Nov 2, 2013

Lyra's Birthday Number One

A year has passed in the life of Lyra, twelve months since our excitement-stricken drive to the hospital and contraction-punctuated hobble to the Birthing Centre where I gazed slack-jawed upon the cowled alien-face of my offspring emerge from my lovely wife's unmentionables at a pace that can only be said to have been indiscreet bordering on downright pushy.

A year in which Daughter Number One has progressed from being a caring elder sister into something a little more nuanced as the spotlight of public attention has slid away and the shadows of sharinghood have spread their dark wings in a depressing embrace, gesturing at the existence that the rest of us must endure and unimaginatively naming it Reality.

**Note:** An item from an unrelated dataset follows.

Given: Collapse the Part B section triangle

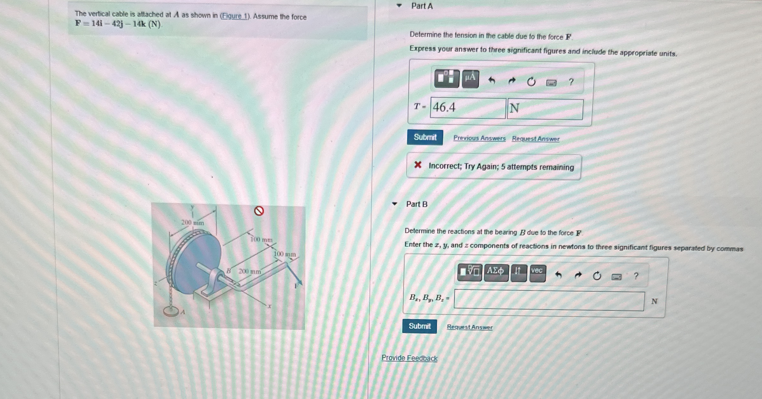Looking at the screenshot, I should coord(394,204).
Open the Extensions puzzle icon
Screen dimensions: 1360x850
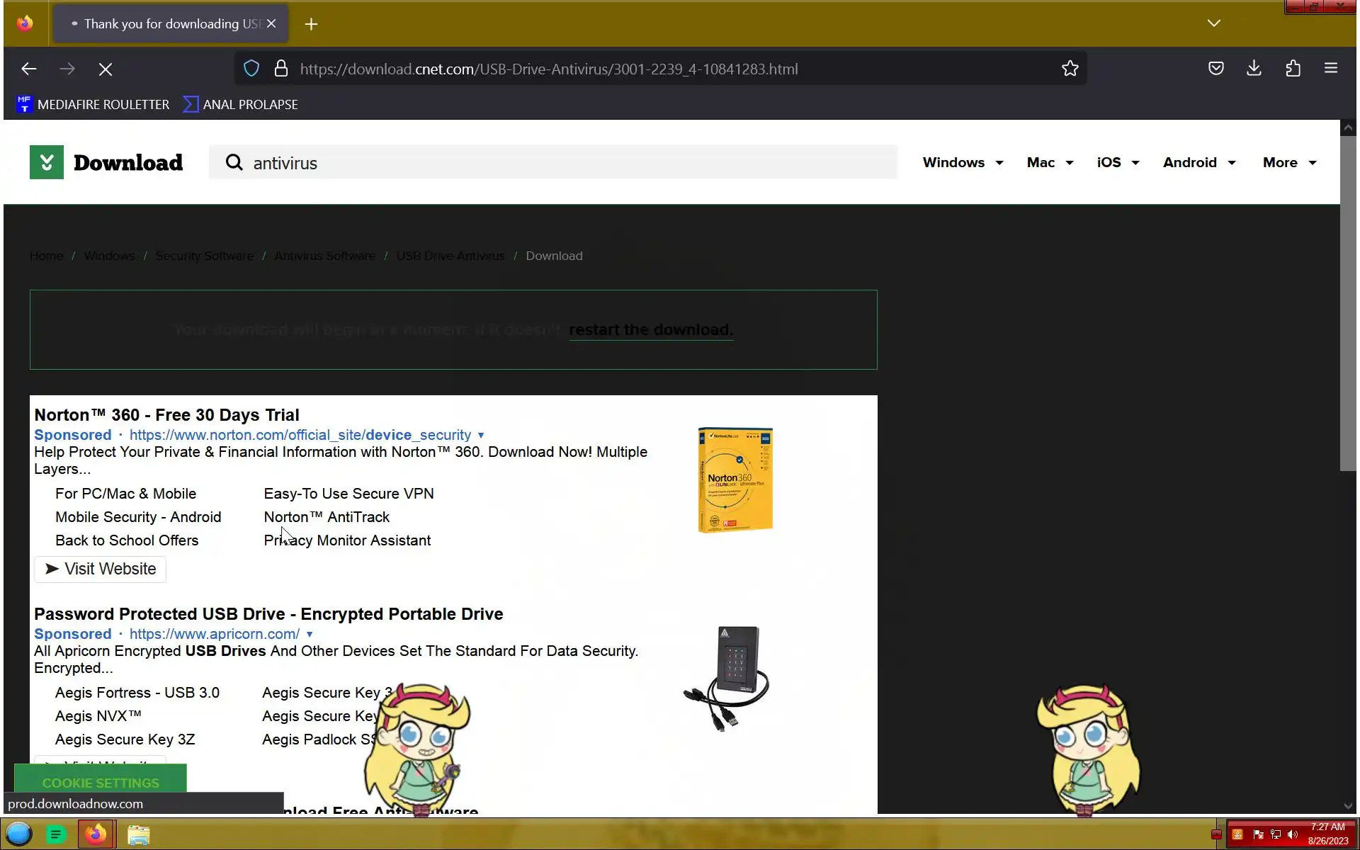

A year in which Daughter Number Two has progressed from being a dribbling lump of inertia, admittedly a cute one, but dribbling and reasonably inert nevertheless, into a bouncing squealing lump of energy, in love with nananas and constantly wanting to be bup.

We started the day by delegating the present-opening activities to Eloise and a suite of charming things were revealed, for which I am sure Lyra would thank you all if only she understood birthdays, presents, the societal rules of etiquette, and the English language.

We invited a few friends to the park for a play and a barbecue at the park. We stayed for a few hours eating and drinking. Lyra was managed and chaperoned communally. It may be that she was not fed or watered as much as she should be. If only he had managed to grasp the English language by now she would have been able to explain in her later upset whether this was the cause.

She was present for the cake cutting and so on. The cake of course was the real purpose of the party and I am sure (I think I am sure) that Nicole will be reasonably content that I should report that the Rainbow Spectrum Cake was an ambitious project to attempt, and whilst perhaps not realised to its maximum potential it was nevertheless rainbowy and very large, being made up of six normal-sized cakes with the icing challenges that the physics of that particular scenario present.

The Australians, as ever, were bemused by the bumps. As there was only one, and one for luck, their bemusement only really had a chance to germinate before the event (or ceremony if we're being ambitious) passed by like a balloon on the breeze.